Wednesday, February 15, 2006

Days Moving Quickly

One of the key components in the Gamblers Anonymous Program is to be PATIENT. In fact the passage goes something like this; Be PATIENT the days and weeks will pass soon enough and as you abstain from gambling and follow the key components in the GA Program (my interpretation I know the GA Combo book has something different) your recovery will really accelerate. I have always been a patient person outside of my obsession to gamble; I have always been patient with my family, friends and co-workers but I wasn't patient with my gambling the patience; became non-existent. However; since I have not placed a wager of any kind in 352 days my recovery has really accelerated and the days and weeks sure have passed by so quickly.

It seems that the days go by like seconds. I don't know if it is the fact that in a few weeks I won't have the freedoms I have enjoyed for the last 40 and half years or the fact that I have fully immersed myself in recovery. Over the past 5 days I have been to 6 GA meetings and those five days have passed by so quickly. Also; in those past 5 days I have received further treatment for my compulsive gambling disorder at a local treatment facility which has also added to the fullness of my days.

When I first stopped gambling and all of my horrible deeds became known the days felt like years and when I was incarcerated for 5 days I thought time had actually stopped. Now I am almost one year removed from all of the madness and life has a new perspective and it is a good perspective. No matter what happens in the coming months and no matter where I spend the next year or so I know I am on the road to recovery. I have been given some very powerful tools by some very powerful people and as long as I continue to apply these tools to my daily affairs life will continue to get better.

The headline read; Child Found Dead In Car At Casino. This is a breaking story in a Southern California Native American Casino (not the one I was previously employed with) so the details were very sketchy. Here is the news alert in its entirety; A child has reportedly been found dead at Sycuan Casino. Police say the child was found in a car in the parking lot of the casino. Homicide detectives were called out to investigate.

I have read about these type of horrible events before and at some of the places where I used to work in the casino business it had happened. It is truly sad when any child dies but the circumstances surrounding these deaths are really horrible. I don't know the specifics about this particular case and I will not speculate. However; I do know of other incidences in Las Vegas and Arizona where mothers and fathers have left their children in a locked car in the parking lot of a casino where the temperatures had hit 100 plus degrees outside and the temperature inside the vehicle exceeded 150 degrees. The children were killed due to the heat and lack of oxygen. Many of these mothers and fathers were/are compulsive gamblers and if this is not a glaring example of what the illness of compulsive gambling can do to people then nothing is.

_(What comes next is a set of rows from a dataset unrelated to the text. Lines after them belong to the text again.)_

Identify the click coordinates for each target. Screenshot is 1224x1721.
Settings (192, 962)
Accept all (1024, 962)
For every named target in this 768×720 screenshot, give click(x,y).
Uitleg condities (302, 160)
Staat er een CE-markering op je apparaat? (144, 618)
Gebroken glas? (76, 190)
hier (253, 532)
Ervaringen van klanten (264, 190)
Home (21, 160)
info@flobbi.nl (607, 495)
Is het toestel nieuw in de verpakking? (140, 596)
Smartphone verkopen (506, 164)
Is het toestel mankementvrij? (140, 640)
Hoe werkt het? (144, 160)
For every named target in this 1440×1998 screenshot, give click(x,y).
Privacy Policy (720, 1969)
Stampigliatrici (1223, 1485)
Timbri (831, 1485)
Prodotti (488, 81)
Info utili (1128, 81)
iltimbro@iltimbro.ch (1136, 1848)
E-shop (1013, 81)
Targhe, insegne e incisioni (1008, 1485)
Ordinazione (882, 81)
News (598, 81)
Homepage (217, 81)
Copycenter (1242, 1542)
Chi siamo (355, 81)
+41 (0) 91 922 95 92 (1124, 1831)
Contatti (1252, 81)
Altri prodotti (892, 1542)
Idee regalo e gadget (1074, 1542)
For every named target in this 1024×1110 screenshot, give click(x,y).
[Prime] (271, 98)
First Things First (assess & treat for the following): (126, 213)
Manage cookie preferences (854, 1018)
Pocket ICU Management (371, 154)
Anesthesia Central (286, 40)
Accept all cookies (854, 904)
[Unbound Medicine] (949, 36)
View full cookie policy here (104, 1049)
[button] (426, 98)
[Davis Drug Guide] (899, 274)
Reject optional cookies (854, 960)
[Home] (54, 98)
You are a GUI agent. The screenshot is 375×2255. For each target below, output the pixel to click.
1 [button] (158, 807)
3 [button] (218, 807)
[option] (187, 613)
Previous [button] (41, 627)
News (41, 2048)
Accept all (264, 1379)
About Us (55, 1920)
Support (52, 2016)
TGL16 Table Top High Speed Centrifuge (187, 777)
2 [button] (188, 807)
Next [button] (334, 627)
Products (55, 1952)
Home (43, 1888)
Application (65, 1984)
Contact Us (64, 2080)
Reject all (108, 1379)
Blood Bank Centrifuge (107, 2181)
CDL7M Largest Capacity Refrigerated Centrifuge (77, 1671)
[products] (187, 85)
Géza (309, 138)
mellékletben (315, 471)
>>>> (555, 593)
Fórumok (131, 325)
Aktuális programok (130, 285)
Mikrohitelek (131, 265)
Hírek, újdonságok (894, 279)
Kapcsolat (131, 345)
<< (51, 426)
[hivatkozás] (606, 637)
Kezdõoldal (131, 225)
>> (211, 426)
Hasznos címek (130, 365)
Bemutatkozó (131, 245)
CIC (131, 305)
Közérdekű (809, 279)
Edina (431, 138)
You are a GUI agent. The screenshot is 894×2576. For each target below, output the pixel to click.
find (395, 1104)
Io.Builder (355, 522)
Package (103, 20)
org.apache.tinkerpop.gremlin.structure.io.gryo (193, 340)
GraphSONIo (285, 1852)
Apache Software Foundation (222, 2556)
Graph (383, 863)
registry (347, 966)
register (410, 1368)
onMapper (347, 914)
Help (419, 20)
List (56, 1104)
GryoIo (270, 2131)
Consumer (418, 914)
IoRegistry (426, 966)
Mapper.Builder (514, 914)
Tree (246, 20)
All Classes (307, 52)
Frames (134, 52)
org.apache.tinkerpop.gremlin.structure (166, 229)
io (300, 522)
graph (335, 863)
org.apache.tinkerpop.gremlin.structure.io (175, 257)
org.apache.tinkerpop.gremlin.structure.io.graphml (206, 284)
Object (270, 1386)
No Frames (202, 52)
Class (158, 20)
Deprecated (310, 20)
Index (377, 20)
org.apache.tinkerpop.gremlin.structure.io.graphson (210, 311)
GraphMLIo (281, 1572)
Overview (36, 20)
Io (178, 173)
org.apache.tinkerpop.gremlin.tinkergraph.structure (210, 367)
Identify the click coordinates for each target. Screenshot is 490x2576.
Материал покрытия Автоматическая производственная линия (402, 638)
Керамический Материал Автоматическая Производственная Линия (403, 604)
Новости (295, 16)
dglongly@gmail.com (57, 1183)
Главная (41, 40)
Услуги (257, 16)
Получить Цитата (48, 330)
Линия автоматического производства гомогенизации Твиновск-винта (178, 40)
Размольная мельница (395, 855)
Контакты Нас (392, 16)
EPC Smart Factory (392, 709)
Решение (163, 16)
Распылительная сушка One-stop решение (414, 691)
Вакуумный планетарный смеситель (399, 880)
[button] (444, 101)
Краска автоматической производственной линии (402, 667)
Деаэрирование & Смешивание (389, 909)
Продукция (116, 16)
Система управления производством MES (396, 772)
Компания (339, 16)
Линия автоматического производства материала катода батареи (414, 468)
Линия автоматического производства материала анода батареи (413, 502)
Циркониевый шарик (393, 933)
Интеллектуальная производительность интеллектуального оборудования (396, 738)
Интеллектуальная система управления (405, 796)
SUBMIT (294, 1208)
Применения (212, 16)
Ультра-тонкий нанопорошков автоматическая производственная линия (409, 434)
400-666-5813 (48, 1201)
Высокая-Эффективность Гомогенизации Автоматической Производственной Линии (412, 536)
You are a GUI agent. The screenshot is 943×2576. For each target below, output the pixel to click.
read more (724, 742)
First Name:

There was one account where a mother had locked her 18 month old in a car in Arizona for 9 hours. They interviewed the mother and she told them she was only going to run into the casino for a few minutes but somehow that few minutes turned into 9 hours. She couldn't stop gambling even knowing she had a baby in her car. This certainly does not excuse or explain away an unnecessary death but it shows how powerful the addiction to gambling can be and is. Yes, there are more stories like this everyday and I certainly can't save the world. I must concern myself with myself first and foremost or I will lose myself. However; the word about how powerful this addiction can be to some people must be told or there will be more and more of these unnecessary deaths.

Are compulsive gamblers bad people? I certainly do not think I am a bad person; I do have a sickness which can never be cured but can be arrested. The only way for me to arrest my compulsive gambling disorder is to NOT gamble and apply the GA Program to my everyday life. Yes, I thank God I didn't harm my family physically with my compulsive gambling addiction but I need to make amends for all the financial and emotional harm I have bestowed upon them. I am trying each and everyday to become a better person and I know I am a better person today than I was one year ago thanks to a very powerful Program.